# [PASSAGE PROVIDED]

The builders, developers, and even architects I know are all having a really tough time at the moment, with some they are talking to the banks about how much they are willing to lose on the deals they financed because the numbers no longer add up with the market the way it is now. The adjustment is painful, but at the same time it means there are going to be a few who buck the trend, who are able to not only weather the storm but come out of it stronger.
The two types will have to have one or more of the following traits
1. They have no stock for sale at the moment, if you are going to market today it means you likely financed the deal on figures which were calculated at 05/06 prices, you paid wages and costs that were high during the remaining days of the boom and now you have property where the cost outweighs the market clearing price.
2. Any land bank was bought a long long time ago, people who were land-banking any time after 2003 are going to really feel the pinch, in fact, land is likely the most toxic asset going and NAMA will probably see a large portion of it being passed to them. Why is land toxic? Well, there are two types, that which is currently under work (see point 1) and that which is purely speculative, no planning, no permissions/local area plan etc.

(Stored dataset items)

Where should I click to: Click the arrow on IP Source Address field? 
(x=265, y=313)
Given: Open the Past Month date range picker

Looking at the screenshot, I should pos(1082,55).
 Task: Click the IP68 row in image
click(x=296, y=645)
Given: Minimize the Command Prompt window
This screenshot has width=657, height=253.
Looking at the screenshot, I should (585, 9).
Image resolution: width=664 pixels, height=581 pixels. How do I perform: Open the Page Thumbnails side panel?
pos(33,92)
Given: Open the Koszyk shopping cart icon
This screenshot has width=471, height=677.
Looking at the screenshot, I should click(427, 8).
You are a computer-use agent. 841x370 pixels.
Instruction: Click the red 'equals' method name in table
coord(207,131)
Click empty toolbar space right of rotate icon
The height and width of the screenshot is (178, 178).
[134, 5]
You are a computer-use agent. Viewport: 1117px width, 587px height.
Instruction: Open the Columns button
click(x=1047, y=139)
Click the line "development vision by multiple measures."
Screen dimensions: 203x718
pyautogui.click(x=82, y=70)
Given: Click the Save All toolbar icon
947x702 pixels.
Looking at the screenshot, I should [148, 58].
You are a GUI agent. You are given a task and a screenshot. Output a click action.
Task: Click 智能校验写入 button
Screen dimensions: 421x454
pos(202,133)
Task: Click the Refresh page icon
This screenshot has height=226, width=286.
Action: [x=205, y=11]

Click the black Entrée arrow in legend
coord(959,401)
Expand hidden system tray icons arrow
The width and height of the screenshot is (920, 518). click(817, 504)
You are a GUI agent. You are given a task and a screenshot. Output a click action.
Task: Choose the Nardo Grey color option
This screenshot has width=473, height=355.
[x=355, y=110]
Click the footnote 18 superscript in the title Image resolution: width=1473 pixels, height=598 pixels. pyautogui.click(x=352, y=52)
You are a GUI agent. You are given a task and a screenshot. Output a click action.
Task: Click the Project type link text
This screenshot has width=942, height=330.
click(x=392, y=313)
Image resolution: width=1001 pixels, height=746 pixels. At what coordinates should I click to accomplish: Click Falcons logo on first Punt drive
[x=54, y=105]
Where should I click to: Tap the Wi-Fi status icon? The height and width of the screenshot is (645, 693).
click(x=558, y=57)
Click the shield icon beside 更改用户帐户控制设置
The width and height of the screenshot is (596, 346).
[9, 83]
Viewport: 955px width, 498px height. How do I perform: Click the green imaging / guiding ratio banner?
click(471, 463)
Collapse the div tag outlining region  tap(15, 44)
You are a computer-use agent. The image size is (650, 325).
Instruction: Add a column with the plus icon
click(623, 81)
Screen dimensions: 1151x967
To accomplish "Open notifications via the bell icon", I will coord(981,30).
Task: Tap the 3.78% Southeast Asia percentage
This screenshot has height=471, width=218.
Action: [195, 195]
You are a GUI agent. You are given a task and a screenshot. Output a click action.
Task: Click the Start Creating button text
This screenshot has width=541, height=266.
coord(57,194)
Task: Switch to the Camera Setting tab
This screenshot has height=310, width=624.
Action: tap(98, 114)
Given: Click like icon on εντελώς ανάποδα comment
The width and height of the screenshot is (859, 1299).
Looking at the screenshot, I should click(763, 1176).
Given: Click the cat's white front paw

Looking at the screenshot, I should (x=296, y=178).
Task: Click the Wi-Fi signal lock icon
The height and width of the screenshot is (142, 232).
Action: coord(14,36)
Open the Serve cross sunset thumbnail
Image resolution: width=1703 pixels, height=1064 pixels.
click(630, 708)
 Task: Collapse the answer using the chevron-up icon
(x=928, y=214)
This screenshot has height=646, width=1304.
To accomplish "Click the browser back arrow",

# [WHAT YOU NEED TO DO]
Retype everything in the passage on builders and the property slump from "The builders, developers, and" down to "of it stronger.".

# [RESULT]
The builders, developers, and even architects I know are all having a really tough time at the moment, with some they are talking to the banks about how much they are willing to lose on the deals they financed because the numbers no longer add up with the market the way it is now. The adjustment is painful, but at the same time it means there are going to be a few who buck the trend, who are able to not only weather the storm but come out of it stronger.